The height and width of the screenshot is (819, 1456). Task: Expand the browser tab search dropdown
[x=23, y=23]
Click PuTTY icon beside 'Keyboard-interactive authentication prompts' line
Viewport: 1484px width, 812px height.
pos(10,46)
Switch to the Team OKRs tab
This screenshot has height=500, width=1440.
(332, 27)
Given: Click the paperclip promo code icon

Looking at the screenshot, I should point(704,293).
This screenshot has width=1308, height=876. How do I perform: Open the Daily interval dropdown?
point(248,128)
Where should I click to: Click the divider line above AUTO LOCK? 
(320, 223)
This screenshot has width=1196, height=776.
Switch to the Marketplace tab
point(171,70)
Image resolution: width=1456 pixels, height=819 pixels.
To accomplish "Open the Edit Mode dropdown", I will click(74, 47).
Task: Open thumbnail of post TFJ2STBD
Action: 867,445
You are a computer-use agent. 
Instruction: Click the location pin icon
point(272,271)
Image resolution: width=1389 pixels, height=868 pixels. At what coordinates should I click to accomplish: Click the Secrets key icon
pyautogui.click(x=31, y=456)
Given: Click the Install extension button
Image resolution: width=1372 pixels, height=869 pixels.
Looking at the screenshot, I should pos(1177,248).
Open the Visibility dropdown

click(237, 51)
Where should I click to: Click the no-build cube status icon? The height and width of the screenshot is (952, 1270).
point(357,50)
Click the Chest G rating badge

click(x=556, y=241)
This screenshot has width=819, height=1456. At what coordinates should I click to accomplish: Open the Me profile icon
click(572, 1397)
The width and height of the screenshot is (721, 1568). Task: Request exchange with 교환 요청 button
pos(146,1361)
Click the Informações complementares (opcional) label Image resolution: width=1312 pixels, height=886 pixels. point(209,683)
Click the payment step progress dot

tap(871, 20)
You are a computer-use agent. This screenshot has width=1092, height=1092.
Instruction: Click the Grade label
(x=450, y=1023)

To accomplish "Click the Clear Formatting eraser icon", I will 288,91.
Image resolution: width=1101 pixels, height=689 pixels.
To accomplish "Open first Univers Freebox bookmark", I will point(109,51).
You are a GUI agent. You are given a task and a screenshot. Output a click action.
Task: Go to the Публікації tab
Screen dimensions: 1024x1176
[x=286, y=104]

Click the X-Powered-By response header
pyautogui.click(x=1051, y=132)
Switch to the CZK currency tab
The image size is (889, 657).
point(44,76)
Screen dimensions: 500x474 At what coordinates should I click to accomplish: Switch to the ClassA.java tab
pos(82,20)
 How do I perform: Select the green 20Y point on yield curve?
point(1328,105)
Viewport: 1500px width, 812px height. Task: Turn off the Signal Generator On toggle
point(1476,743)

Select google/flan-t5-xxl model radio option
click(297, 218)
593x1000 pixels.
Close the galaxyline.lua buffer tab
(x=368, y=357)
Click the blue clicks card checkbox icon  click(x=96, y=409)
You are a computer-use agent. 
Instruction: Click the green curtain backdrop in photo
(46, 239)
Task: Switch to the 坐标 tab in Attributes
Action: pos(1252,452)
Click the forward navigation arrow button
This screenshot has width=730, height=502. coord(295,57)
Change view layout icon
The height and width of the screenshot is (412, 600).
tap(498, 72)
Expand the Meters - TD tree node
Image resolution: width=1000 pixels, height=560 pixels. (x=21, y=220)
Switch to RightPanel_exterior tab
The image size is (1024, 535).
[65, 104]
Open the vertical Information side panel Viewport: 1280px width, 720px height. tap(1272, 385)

**TASK TO CARRY OUT:** Rescale the listing from the line with "593x1000 pixels." up to and including the line with "Click the blue", reproducing every line with the requests unchanged. Multiply each coordinate in the answers by 0.4 and round it to a whole number, with halves going up.

**RESULT OF THE EXERCISE:**
593x1000 pixels.
Close the galaxyline.lua buffer tab
(x=147, y=143)
Click the blue clicks card checkbox icon  click(x=38, y=164)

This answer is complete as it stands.